Título: Novas iniciativas para reduzir o spread bancário
Autor:
Fonte: Valor Econômico, 21/08/2006, Opinião, p. A12

É absolutamente bem-vinda a retomada, pelo ministro da Fazenda, Guido Mantega, da iniciativa de adotar medidas para reduzir os custos do dinheiro por meio do estímulo ao aumento da competição entre os bancos e ao maior poder de barganha do cliente. Essa é uma batalha que começou a ser travada pelo Banco Central em 1999, a partir de estudos e medidas para a redução do "spread" bancário, ficou suspensa nos últimos três anos, e agora está sendo resgatada com a promessa de novas providências.

Constam do pacote de medidas que o ministro espera receber da área técnica da Fazenda e do BC, ainda esta semana, a universalização do alcance da Central de Risco do Banco Central (BC), hoje restrita a quem tem financiamento bancário de R$ 5 mil para cima; a extensão da portabilidade do cadastro para todos que estiverem contemplados pelo sistema de informações da Central de Risco; a automatização, através de um instrumento chamado " DOC reverso ", da transferência do pagamento de salário para o banco que o trabalhador indicar; a permissão, por meio de mudança na lei do crédito consignado, para que o funcionário da empresa tenha capacidade de negociar seu crédito com outros bancos; e diminuição do Fundo Garantidor de Crédito (FGC). Este é alimentado por contribuições mensais dos bancos, equivalentes a 0,025% dos saldos médios das obrigações garantidas (depósitos à vista e a prazo, poupança etc).

Algumas dessas possibilidades até já existem, mas não têm funcionado a contento, conforme constata o governo.
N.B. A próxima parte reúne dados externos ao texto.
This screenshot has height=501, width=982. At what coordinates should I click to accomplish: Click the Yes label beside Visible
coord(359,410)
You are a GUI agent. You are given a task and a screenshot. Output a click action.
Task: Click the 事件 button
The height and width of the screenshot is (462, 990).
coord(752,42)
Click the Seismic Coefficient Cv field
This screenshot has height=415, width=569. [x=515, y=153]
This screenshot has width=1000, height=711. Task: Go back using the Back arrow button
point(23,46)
Um exemplo é o da transferência do salário para o banco da escolha do funcionário, hoje possível, mas em que o sistema financeiro cria uma série de procedimentos burocráticos e operacionais que dificultam muito a realização da operação. O que o BC estuda é torná-la automática, célere, através de uma simples autorização eletrônica.
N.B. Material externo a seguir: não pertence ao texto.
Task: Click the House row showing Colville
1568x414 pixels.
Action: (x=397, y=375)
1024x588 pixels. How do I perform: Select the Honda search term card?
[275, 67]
A ampliação da Central de Risco tende a ser gradual. Hoje essa base de dados do BC, que funciona como um Serviço de Proteção ao Crédito (SPC) para os bancos, atinge quem tem financiamentos bancários de pelo menos R$ 5 mil. Como, para universalizar o alcance das informações, o BC terá que fazer novos investimentos em software, máquinas e capacidade de transmissão de dados do sistema, é mais provável que a instituição opte por, num primeiro momento, reduzir de R$ 5 mil para uns R$ 3 mil o valor dos empréstimos de cada tomador para que ele conste da base de dados e, sendo bom cliente, possa negociar com qualquer banco melhores condições de crédito.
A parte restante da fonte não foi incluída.